Cortopassi wrote: ↑Mon Aug 26, 2019 11:08 am
You guys are doing this whole woke thing a bit much.
Let me see if I can get you on my side.
First, look at it from the student perspective. Stanford is essentially saying "we have kids that want to major in physics, but they don't have the knowledge to even start our program." So they created a new class to tutor kids through it. That's gotta be one of the most expensive ways to impart high school knowledge there is! That kid is going to be paying Stanford University prices to get
up to a pre-freshman level of understanding, if even that. Or, they are taking out student loans that, in all likelihood, us taxpayers are going to be on the hook for.
Now, a more rational approach to achieve the same goal of getting under-prepared kids ready for undergraduate physics and calculus courses is the time-tested method of doing it at a cheaper community or junior college. It's like if you have a medical problem, like you're fat, have sore joints, and high blood pressure. You go to a doctor and tell them to solve your problem, and they prescribe you medication and plastic surgery, Expensive stuff. The type of solution I'm talking about with the college stuff would be if that person stopped buying unhealthy food and soda and started working out a bit. Like, you
could go the more expensive route, but there is a different way. If you thought the expensive route was the only option, or the best one, then you might appreciate someone telling you about a cheaper way to arrive at the same place.
To lead me into my next point, what are the student's advisors telling them? What I'm picturing is some 18 year old kid, doesn't know shit about the real world, who took "little to no" calculus or physics classes in high school... getting it in their head that they want to major in physics and become a physicist. That's not a *bad* thing, per se, since some of them might have been studying calculus and physics in their spare time while attending a high school that didn't have the classes or something.

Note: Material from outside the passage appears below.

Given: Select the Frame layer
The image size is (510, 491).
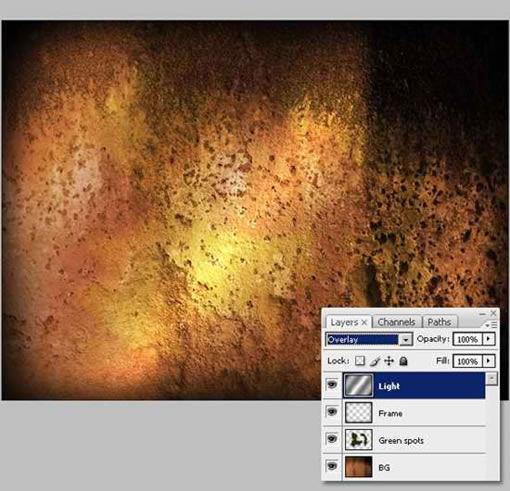Looking at the screenshot, I should [x=414, y=413].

But that evidently isn't what Stanford is finding. They're finding that these kids can't even pass the basic classes and fail out. We can't expect university advisors to advise kids to switch their major to something easier because they're woefully unprepared, or to tell them to save some money and go to a community college or get a tutor for a while then come back in a semester. But when you are a hammer, all you can do is hammer nails. They're going to make their own class so they can milk more tuition.
And that's my second perspective; Stanford is using a diversity smoke screen to virtuously fleece kids of money. Instead of treating everyone the same and letting kids who can't hack it cut loose and find something they have a higher aptitude for, they string them along with the pre-undergraduate class and the other bullshit class mentioned, about faculty diversity. This isn't just aimed at Stanford's advisors, but their high school ones and parents too. What is going on there? Like I said above, Stanford employees aren't likely to go against their own interests, so guidance counselors and parents who don't tell kids that if they want to major in physics, they should take some relevant courses are really fucking them over. They're also fucking them over if they're saying something like "oh, don't worry that you didn't take any relevant classes, you can just take the remedial course once you get to Stanford!"
The way I see it, the students are both unprepared, and they're scrambling at the last second in an incredibly cost-ineffective way, and the university is enabling them, because unless there is a hit to their reputation (which I think is unlikely, because the "increasing diversity" smoke screen is effective), they aren't going to be the ones who suffer the consequences.
Anyone think offering this is an issue if kids have come from a school district where there isn't a boatload of AP level courses?
Kids can still be intelligent and prepared without AP classes; the only AP class I took in high school was English, it was useless, but I did just fine in college. That said, I'd hope that smart kids who are motivated to become physicists (definitely a specifically nerdy major) would find a way to get into an AP program, or take college classes in HS, or get a tutor, or SOMETHING to help them prepare. But I do think it's a whole 'nother discussion talking about how high schools fail kids.
I know I didn't graduate high school knowing calculus!
Me either, but I had no plans to major in physics
You there, Ephialtes. May you live forever.